* _EXCERPTED DATA_:
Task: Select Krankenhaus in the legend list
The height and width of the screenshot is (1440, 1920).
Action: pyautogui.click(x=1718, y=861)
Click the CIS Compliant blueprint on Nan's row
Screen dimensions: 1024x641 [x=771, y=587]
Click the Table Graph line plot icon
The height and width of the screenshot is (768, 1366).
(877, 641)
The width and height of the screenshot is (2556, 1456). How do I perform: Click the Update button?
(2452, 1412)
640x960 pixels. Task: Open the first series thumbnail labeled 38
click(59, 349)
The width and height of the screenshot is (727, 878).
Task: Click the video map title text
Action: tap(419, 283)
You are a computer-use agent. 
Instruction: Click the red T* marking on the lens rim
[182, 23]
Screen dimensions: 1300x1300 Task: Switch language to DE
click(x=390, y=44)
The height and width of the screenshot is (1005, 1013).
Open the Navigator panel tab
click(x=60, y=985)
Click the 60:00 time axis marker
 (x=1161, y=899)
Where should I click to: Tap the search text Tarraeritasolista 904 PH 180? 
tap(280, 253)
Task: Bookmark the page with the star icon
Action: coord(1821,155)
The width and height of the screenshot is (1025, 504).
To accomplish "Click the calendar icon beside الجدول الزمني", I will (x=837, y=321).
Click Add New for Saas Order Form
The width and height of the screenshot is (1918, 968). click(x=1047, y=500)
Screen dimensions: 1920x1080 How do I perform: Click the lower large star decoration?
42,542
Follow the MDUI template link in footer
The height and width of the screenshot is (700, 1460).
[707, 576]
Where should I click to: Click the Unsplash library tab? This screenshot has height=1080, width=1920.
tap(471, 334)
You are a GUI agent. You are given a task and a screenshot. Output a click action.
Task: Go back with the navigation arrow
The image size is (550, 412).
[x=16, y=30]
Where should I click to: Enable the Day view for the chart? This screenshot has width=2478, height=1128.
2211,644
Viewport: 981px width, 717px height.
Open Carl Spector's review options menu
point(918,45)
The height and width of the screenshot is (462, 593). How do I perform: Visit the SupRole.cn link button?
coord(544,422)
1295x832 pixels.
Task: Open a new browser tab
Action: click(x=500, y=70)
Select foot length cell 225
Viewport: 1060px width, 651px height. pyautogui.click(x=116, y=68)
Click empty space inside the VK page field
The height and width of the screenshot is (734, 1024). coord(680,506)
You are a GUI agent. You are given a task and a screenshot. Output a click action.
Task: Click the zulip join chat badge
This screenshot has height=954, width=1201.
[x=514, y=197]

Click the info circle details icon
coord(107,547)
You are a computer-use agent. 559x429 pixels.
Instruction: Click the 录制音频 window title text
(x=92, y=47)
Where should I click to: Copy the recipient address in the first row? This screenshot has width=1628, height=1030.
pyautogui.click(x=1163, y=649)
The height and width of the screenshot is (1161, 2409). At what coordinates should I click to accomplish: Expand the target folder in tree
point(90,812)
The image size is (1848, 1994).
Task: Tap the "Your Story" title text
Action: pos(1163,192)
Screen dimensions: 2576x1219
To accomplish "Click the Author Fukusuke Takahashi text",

* _REQUIREMENTS_: In the listing, update the lines that begin at the line containing "Screen dimensions: 1920x1080" and stop after the line containing "[x=16, y=30]". Put "upper" in place of "lower" and leave everything else unchanged.

* _WRITTEN REPLY_:
Screen dimensions: 1920x1080 How do I perform: Click the upper large star decoration?
42,542
Follow the MDUI template link in footer
The height and width of the screenshot is (700, 1460).
[707, 576]
Where should I click to: Click the Unsplash library tab? This screenshot has height=1080, width=1920.
tap(471, 334)
You are a GUI agent. You are given a task and a screenshot. Output a click action.
Task: Go back with the navigation arrow
The image size is (550, 412).
[x=16, y=30]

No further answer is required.